Les métamorphoses des rêves dans l’âme

    Ces forces inconscientes diffèrent profondément des forces conscientes. Ces dernières, très diversifiées, portent les traits particuliers qui les individualisent à l’infini. Les forces inconscientes sont beaucoup plus simples et plus frustes. Elles se réduisent à un petit nombre de formes ; leurs éléments sont limités, toujours les mêmes une fois qu’on les a dépouillés des broderies, fioritures et variations qui recouvrent leur structure première. Elles expriment les tendances immuables de l’humanité, réduites à un petit nombre de moyens sur lesquels peut broder l’imagination sans que disparaissent pour cela les lignes fondamentales toujours présentes. Ainsi dans l’architecture, au-dessous des ornements compliqués dont l’artiste peut surcharger son bâtiment, subsistent les lignes simples qui en constituent l’armature et qui ne varient guère. Sous les détails fouillés d’une cathédrale gothique flamboyant il est aisé de découvrir les lignes simples. Il en est de même dans le domaine psychique et en particulier dans celui des religions. Les diversités de chacune ne peuvent dissimuler aux yeux de qui sait regarder le fonds humain immuable de la pensée. Nous touchons ici le domaine collectif qui forme l’armature immuable des manifestations indivi­duelles ou spéciales ; les thèmes inscrits dans notre nature sur lesquels les époques, les âges, les civilisations, selon leurs inspirations, peuvent bien plaquer des ornements qui leur plaisent, sans pour cela faire quelque chose de vraiment nou­veau. Il y a là comme une analogie fondamentale qui unit les hommes les uns aux autres, en dépit de toutes les diver­gences conscientes. Jung a appelé ces thèmes essentiels « archétypes ». Leur éternelle identité surprend qui les observe ; ils forment l’indissoluble dépôt des âges, franchissant sans changer les millénaires. Chacun de nous porte en lui, gravé dans le secret de sa psyché, cet héritage commun des généra­tions passées, toujours présent même si jamais l’occasion n’est donnée à quelqu’un de les actualiser.
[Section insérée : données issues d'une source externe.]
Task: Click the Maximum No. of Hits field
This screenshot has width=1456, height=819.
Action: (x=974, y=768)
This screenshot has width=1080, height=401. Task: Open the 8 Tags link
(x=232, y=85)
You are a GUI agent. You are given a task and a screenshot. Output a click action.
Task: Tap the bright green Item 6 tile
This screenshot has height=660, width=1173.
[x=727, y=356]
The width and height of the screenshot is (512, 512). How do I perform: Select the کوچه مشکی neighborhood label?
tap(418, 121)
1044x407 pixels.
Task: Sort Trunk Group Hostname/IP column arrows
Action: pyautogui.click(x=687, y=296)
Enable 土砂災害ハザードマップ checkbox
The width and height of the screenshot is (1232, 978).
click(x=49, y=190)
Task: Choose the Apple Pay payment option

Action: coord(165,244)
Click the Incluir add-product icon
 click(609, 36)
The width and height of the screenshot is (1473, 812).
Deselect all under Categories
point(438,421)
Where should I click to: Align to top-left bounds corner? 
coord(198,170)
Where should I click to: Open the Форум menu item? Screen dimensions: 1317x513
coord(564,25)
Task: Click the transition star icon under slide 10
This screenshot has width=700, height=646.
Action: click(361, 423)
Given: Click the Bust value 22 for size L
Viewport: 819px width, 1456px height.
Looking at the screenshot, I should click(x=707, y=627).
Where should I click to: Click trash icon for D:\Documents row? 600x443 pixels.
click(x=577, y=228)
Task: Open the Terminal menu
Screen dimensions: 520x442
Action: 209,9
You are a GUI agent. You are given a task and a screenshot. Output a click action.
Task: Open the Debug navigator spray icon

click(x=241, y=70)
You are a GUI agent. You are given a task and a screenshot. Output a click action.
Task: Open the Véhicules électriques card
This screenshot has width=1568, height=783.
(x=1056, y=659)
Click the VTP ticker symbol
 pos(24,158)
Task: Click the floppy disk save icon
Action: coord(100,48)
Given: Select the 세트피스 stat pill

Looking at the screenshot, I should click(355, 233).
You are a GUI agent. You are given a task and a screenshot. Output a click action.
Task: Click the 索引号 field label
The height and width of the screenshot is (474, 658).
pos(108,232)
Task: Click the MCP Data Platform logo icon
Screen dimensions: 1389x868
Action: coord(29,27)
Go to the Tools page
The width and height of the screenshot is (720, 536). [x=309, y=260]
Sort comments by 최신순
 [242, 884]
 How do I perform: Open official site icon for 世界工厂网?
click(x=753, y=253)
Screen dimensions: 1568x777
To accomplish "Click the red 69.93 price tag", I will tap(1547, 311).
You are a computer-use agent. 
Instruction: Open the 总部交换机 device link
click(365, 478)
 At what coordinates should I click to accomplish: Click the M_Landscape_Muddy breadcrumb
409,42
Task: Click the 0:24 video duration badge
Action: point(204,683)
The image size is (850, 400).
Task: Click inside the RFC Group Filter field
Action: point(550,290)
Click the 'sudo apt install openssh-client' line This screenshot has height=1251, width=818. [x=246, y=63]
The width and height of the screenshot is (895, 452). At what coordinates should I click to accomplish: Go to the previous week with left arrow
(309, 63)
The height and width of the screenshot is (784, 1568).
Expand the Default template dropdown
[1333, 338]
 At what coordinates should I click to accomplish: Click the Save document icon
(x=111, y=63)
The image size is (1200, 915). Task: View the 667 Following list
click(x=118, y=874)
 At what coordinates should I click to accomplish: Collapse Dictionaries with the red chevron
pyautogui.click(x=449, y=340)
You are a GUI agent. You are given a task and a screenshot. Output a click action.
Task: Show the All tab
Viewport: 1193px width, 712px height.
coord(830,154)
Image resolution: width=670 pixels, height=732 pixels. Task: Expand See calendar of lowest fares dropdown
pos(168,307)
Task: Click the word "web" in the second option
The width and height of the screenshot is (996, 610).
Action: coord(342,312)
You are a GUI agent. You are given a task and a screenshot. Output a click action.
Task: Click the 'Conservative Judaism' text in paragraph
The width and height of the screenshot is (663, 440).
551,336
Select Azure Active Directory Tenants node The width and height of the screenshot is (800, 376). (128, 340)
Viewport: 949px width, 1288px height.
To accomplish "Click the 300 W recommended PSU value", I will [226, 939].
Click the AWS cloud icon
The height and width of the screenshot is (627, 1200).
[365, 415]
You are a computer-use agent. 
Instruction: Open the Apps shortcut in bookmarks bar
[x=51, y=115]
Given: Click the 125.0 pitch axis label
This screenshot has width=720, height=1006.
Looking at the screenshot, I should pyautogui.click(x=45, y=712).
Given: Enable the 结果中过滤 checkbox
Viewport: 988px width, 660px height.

    Enfin toute religion renferme une autre composante : son contenu transcendant. Il porte des noms différents selon les croyances : Dieu, Esprit, Eternel, Ame universelle, etc. Cet être transcendant est considéré par le croyant comme réel, mais indépendant de l’homme. Il en a connaissance, quand il est privilégié par ce qu’on appelle une «révélation». S’il est un homme du commun, il apprend son existence grâce à un enseignement religieux auquel il adhère par sa foi. D’or­dinaire cet être transcendant extérieur au monde et à l’homme est le créateur des merveilles de l’univers dont il continue à surveiller la marche, artisan d’une oeuvre en laquelle il a mis toute sa complaisance. Sa nature est difficilement accessible, en admettant même qu’elle le soit. La croyance à l’existence et à la réalité de l’être ainsi désigné forme le point central de la religion, de la religion chrétienne en particulier. « Je crois en Dieu » est l’acte de foi essentiel du christianisme.

    La lecture des Métamorphoses de l’âme et ses symboles convaincra aisément que l’auteur ne s’occupe pas du tout de la réalité transcendante. Il ne s’en occupe pas parce que la ques­tion n’est pas de son ressort. La psychologie analytique n’est pas, et ne veut pas être, une philosophie, encore qu’il serait facile de dégager d’elle une philosophie qui ne serait pas sans valeur. A plus forte raison n’est-elle pas une métaphysique, encore que certains prétendent se servir d’elle pour en fonder une ; elle n’est en tout cas pas une théologie, parce que toute théologie est nécessairement confessionnelle et que le psycho­thérapeute qu’est Jung ne veut à aucun prix s’enfermer dans les limites d’une confession. Il ne traite donc jamais du pro­blème de l’existence ou de la non-existence de Dieu. Il se tient strictement sur le terrain de la pratique analytique. Il se propose de sonder le phénomène psychologique religieux, la fonction religieuse comme il dit, tel qu’il apparaît en chacun de nous, sans autre prétention que de constater ce qui est, dans la mesure du possible, et de ramener son malade à une vie normale. Nul désir donc de démontrer le bien-fondé de telle ou telle confession, l’existence ou la non-existence d’un Dieu. Laissant à d’autres la tâche de résoudre ce diffi­cile problème, il s’attache à l’homme et à l’homme unique­ment. Il le prend tel qu’il se présente, sans idée arrêtée d’avance sur la nature et le contenu de sa pensée ; il part de ce qu’il trouve en lui, de ce qu’il constate sans rien qui puisse imposer à son investigation une orientation arbitraire. Psy­chologue, il se place en face du phénomène psychologique dans l’attitude que prend le physicien en présence de la chute des corps ou d’une réaction chimique. Pour lui, le phénomène psychologique peut être soumis à une étude strictement scien­tifique.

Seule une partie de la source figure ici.